Classmate株式会社 代表取締役 井坂 浩章氏
フィリピンを選んだ理由は明確だという井坂氏。アジア各国を回った中で、英語力の高さと教育産業の伸び率は群を抜いていた。そこに日本の子どもたちの学びを掛け合わせることで、互いにポジティブな循環を生み出せると考えたという。
仕組みとしては、メタバース空間に“教室”があり、日本とフィリピンの子どもたちが教室内を自分のアバターで自由に動く。自発的に他の学生に声をかける子もいれば、気後れしつつ周囲を観察する子もいる。
この仕組みではオンラインで出会い、リアルで会って距離が縮まり、さらにまたオンラインに戻って深くつながるという独特の循環を生んでいるそうだ。「リアルとオンラインが溶け合う」という設計だ。

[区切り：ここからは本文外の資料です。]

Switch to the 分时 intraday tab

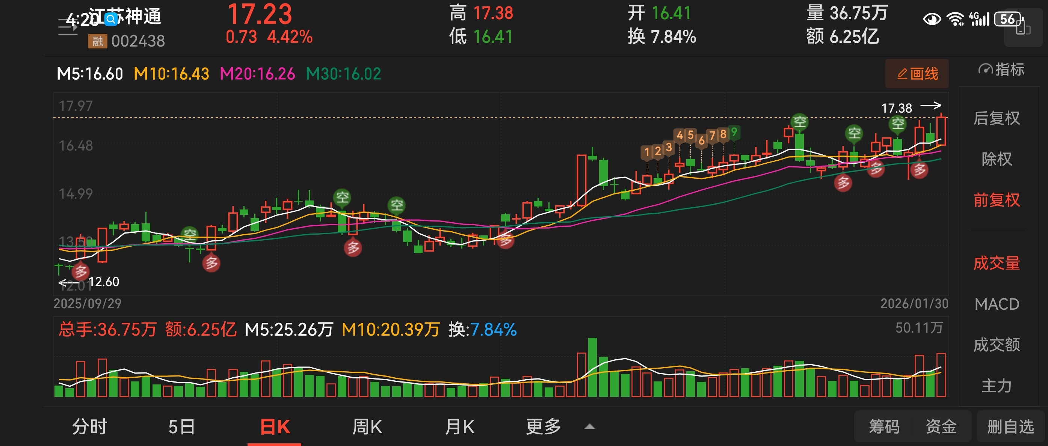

日本の学校向けには英会話、国際交流、スタディーツアーをセットで提供し、5年をかけてようやく現在の形にたどり着いたという。フィリピンの学生にとってもメリットは大きい。海外との交流経験を無料で積み、証明書を発行することで進学時の実績として活用できる。こうした“双方のwin”が、導入校の増加につながっている。
一方で、壁もある。「費用を確保できない」という学校の課題だ。それでも、子どもたちの家庭環境に関わらず機会を提供したい——そんな想いで、町長を含む自治体関係者が導入を後押しする例も出ているという。
プレゼン後、家入氏は井坂氏の挑戦を、「学びの障害となる壁をテクノロジーで打ち破っている」と評価した。